Oliveira et al. (contribution 5) reported the development of paclitaxel-loaded lipid-coated manganese ferrite magnetic nanoparticles (PTX-LMNPs) as synthetic magnetosome analogs, envisaging the combined chemo-magnetic hyperthermia treatment of melanoma. Their results showed that PTX-LMNP-mediated MHT triggers PTX release, facilitating its thermal-modulated local delivery to diseased sites within short timeframes. Moreover, half-maximal PTX inhibitory concentration (IC₅₀) could be significantly reduced relatively to free PTX (142,500×) and Taxol^® (340×). Therefore, the dual chemo-MHT therapy mediated by intratumorally injected PTX-LMNP stands out as a promising alternative to efficiently deliver PTX to melanoma cells, consequently reducing systemic side effects commonly associated with conventional chemotherapies.

Unak et al. (contribution 4) obtained MNPs surrounded by silica and an organic layer, labeled with ⁴⁴Sc for SPECT and ⁴⁷Sc for radiotherapy.

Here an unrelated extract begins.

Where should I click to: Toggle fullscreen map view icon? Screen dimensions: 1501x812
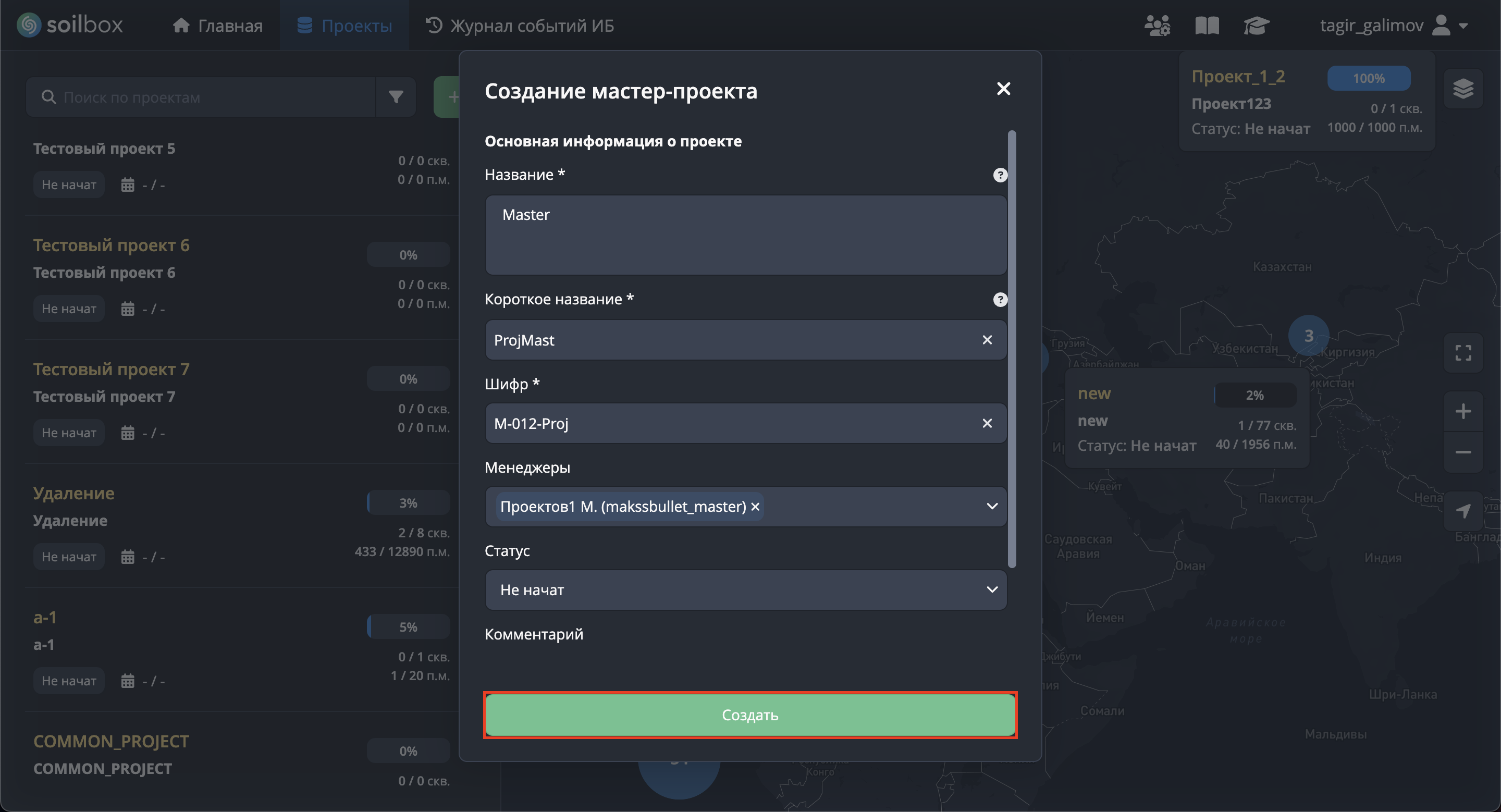1462,353
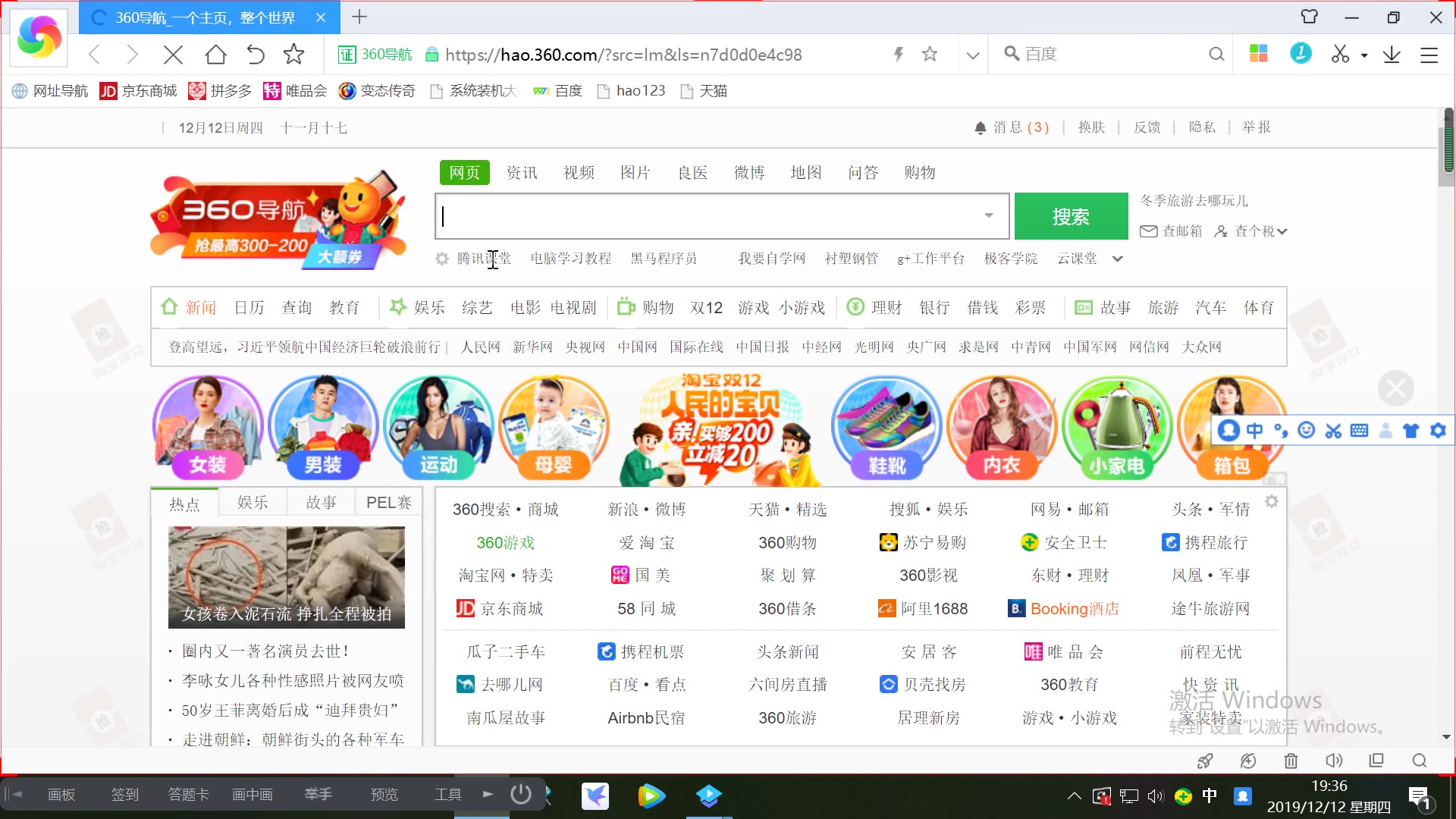The width and height of the screenshot is (1456, 819).
Task: Click the trash icon in status bar
Action: (1291, 761)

The radiobioconjugate exhibited high affinity and cytotoxicity toward the human prostate cancer LNCaP (PSMA+) cell line, much higher than for PC-3 (PSMA-) cells. High cytotoxicity of the radiobioconjugate was confirmed by radiotoxicity studies on LNCaP 3D spheroids. In addition, the magnetic properties of the radiobioconjugate should allow for its use in guiding drug delivery driven by a magnetic field gradient.

Caizer et al. (contribution 3) reported an in vitro study on the human breast adenocarcinoma cell line (MCF-7) by applying superparamagnetic hyperthermia (SPMHT), using novel Fe₃O₄-PAA–(HP-γ-CDs) (PAA is polyacrylic acid and HP-γ-CDs is hydroxypropyl gamma-cyclodextrins) nanobioconjugates, obtaining >95% cell deaths in specific alternating magnetic field conditions.

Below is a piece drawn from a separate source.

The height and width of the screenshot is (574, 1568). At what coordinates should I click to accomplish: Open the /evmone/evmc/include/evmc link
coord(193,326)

Chircov et al. (contribution 2) presented a microfluidic device to obtain a series of antibiotic-loaded MNPs. The results proved a considerable uniformity of antibiotic-containing nanoparticles, good biocompatibility, and promising antimicrobial properties against S. aureus, P. aeruginosa, and C. albicans strains.

Bernad et al. (contribution 1 investigated the agglomeration processes of magnetoresponsive functionalized nanocluster suspensions in a magnetic field, as well as how these structures impact the behavior of these suspensions in biomedical applications. Their results show that the applied magnetic field aligns the magnetic moments of the nanoclusters, resulting in the formation of chains, linear aggregates, or agglomerates of clusters aligned along the applied field direction. The design of chain-like structures can cause considerable changes in the characteristics of ferrofluids, ranging from rheological differences to colloidal stability changes.

The diverse topics covered in this Special Issue span the spectrum from drug delivery to hyperthermia-based therapy and cancer and other disease treatments, showcasing the versatility of magnetic nanoparticles in addressing multifaceted challenges in medicine.

A notable aspect highlighted in the contributions is the potential for synergistic effects, particularly in conjunction with other therapeutic modalities such as chemotherapy. This emphasizes the pivotal role that magnetic nanomaterials can play in shaping the landscape of medical treatments.